• [TEXTAUSZUG]
<<<<
Immer, wenn man denkt es geht nicht mehr, kommt die nächste Peinlichkeit daher: Deutsche Journalisten, unter anderen Claus Kleber und Anne Will, fordern den österreichischen Kanzler Sebastian Kurz zur Zurechtweisung seines Vizes Heinz-Christian Strache auf, so DIE WELT. Der sei nämlich auf Facebook „die Öffentlich-Rechtlichen hart angegangen“. Konkret mit diesem Satz: „Es gibt einen Ort, an dem Lügen zu Nachrichten werden. Das ist der ORF.“ Der Eintrag soll mit einem Smiley und „Satire!“ gekennzeichnet gewesen sein; inzwischen ist er gelöscht. Ein weiterer Anstoß: Die Gleichsetzung des „ZiB 2“-Moderators Armin Wolf mit Propaganda. Der Sender klagt jetzt gegen Strache und Facebook. Die deutschen TV-Moderatoren nutzen ihren Brief an Kurz gleich zum politischen Rundumschlag: „Der Vorgang gleiche den Methoden der ungarischen und polnischen Regierung, den öffentlich-rechtlichen Rundfunk diffamieren zu wollen.“
Ob die Schreiber des seltsamen Briefes ein Bezeugnis der Dankbarkeit von Sebastian Kurz erwarten, weil sie ihm eine Plattform zum öffentlichen Auftritt zugestanden, ist unklar: „Sehr geehrter Herr Bundeskanzler, Sie haben sich in Deutschland mit Ihren offenen Worten in Interviews und Fernsehdiskussionen einen Namen gemacht. Umso mehr verwundert uns Ihre Zurückhaltung in diesem für die Meinungs- und Pressefreiheit eines europäischen Landes so wichtigen Fall.“ Es fehlt jedenfalls die Erklärung, warum die beiden Aspekte im Zusammenhang stehen sollten. Als Politiker offener Worte war Kurz schon vorher bekannt.
>>>>
• [EINTRÄGE]
<<<<
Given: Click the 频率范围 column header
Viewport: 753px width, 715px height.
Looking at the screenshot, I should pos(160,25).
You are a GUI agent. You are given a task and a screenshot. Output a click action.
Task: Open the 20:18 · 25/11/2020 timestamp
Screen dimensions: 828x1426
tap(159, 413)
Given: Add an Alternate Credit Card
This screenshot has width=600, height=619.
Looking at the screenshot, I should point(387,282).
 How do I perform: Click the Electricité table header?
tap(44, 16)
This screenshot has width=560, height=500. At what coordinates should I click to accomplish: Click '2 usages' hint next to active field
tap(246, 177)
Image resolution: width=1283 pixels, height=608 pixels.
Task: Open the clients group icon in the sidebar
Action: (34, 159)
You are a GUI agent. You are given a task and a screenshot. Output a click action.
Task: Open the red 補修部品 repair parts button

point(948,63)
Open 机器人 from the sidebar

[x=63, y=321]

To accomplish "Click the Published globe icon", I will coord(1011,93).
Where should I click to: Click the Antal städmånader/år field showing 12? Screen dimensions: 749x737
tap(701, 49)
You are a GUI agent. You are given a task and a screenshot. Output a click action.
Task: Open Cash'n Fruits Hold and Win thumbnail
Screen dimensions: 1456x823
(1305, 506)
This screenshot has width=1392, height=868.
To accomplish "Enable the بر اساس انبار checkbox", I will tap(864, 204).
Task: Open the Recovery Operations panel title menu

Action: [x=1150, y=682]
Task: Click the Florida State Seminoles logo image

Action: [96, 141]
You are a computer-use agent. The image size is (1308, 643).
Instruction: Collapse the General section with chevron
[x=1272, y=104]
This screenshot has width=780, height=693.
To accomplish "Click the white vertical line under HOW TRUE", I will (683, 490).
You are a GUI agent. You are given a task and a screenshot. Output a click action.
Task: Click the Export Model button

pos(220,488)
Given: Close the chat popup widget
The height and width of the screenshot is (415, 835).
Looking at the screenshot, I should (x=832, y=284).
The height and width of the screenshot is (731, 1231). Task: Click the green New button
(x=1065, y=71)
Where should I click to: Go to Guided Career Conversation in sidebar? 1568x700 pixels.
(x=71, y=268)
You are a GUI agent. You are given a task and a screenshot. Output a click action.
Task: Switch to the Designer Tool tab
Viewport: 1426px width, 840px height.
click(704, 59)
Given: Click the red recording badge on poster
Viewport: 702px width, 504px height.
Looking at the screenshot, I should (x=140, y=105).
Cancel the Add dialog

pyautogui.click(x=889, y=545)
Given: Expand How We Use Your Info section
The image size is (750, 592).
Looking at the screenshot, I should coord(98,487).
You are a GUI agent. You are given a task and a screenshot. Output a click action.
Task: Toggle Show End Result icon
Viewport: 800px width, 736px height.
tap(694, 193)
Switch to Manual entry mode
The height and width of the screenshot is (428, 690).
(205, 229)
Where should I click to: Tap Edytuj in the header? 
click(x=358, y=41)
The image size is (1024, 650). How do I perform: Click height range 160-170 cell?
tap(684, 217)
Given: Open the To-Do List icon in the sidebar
>>>>
• [AUFGABENSTELLUNG] Nennen Sie die Regierungen, mit deren Methoden die deutschen TV-Moderatoren laut dem Textauszug den Vorgang vergleichen.

• [SCHRIFTLICHE ANTWORT] Die ungarische und die polnische Regierung.